→ TRECHO PARA LEITURA:
━━━━━━

27 de fev. de 2015

Desabafo

Texto por Gustavo Ivo

Primeiro gostaria de dizer que escrevi tudo isso emocionalmente e na impulsão, o que era um comentário, acabou virando esse texto-desabafo. E acho que é meu primeiro texto direcionado totalmente pra comunidade de Parkour em Salvador. 

Não vou me delongar, mas antes de começar, esse texto se iniciou com referência a esse outro texto: Um Chamado à Luta. Aproveitar a agradecer ao próprio Chris Rowat "Blane" pelo texto e à Eduardo Rocha "Duddu" pela tradução.

Desabafo


Li esse texto com mais calma agora. E estou chorando. chorando.
Arrepiei do início ao fim e parece que a cada linha que lia, desafogava algo apertado no meu peito. 

Acho que esse texto só vai fazer mais sentido pra quem já tem alguns anos de caminhada no parkour.

━━━━━━

→ O QUE SE PEDE: Extraia na íntegra o desabafo sobre parkour acima, reproduzindo cada linha sem nenhuma alteração.

━━━━━━

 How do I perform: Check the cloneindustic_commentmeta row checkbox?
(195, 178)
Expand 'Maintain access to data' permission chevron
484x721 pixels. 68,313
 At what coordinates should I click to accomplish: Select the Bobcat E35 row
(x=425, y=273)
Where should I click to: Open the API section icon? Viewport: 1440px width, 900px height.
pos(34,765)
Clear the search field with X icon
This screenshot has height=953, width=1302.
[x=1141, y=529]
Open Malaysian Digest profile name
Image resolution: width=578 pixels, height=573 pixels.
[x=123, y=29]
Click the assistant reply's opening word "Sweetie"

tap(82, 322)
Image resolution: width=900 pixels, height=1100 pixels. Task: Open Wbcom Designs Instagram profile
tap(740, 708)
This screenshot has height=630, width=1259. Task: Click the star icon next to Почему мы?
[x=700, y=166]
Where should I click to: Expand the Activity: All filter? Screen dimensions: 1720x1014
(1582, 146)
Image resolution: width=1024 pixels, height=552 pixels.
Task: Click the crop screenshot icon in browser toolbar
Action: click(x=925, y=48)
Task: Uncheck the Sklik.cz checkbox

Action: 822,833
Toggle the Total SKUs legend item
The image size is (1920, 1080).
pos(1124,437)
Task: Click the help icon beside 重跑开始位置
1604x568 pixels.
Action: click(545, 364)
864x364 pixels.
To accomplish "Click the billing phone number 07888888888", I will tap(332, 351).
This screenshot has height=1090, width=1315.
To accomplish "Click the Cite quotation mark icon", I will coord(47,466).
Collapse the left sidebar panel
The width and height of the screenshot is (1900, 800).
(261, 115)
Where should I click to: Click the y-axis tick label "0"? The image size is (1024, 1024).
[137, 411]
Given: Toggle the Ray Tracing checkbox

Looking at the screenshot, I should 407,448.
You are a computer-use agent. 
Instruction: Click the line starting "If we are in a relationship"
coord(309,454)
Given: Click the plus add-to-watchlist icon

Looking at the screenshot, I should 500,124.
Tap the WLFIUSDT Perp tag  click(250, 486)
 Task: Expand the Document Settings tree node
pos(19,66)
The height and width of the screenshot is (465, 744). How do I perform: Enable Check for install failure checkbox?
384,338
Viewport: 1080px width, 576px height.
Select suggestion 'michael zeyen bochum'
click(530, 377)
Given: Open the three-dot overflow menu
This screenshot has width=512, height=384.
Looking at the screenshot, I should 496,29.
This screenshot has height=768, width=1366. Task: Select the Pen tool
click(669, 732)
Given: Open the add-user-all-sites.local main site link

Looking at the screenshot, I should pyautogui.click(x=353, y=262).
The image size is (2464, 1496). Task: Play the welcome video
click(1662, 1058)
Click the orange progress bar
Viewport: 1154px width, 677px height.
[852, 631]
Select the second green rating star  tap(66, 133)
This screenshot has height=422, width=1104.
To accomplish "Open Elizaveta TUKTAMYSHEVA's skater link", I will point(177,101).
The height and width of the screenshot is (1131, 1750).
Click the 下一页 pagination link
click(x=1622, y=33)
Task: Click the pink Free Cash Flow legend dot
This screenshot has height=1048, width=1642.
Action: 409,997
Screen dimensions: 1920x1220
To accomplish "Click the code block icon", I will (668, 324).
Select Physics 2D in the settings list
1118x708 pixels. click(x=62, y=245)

━━━━━━

→ RESPOSTA CORRETA:
27 de fev. de 2015

Desabafo

Texto por Gustavo Ivo

Primeiro gostaria de dizer que escrevi tudo isso emocionalmente e na impulsão, o que era um comentário, acabou virando esse texto-desabafo. E acho que é meu primeiro texto direcionado totalmente pra comunidade de Parkour em Salvador. 

Não vou me delongar, mas antes de começar, esse texto se iniciou com referência a esse outro texto: Um Chamado à Luta. Aproveitar a agradecer ao próprio Chris Rowat "Blane" pelo texto e à Eduardo Rocha "Duddu" pela tradução.

Desabafo


Li esse texto com mais calma agora. E estou chorando. chorando.
Arrepiei do início ao fim e parece que a cada linha que lia, desafogava algo apertado no meu peito. 

Acho que esse texto só vai fazer mais sentido pra quem já tem alguns anos de caminhada no parkour.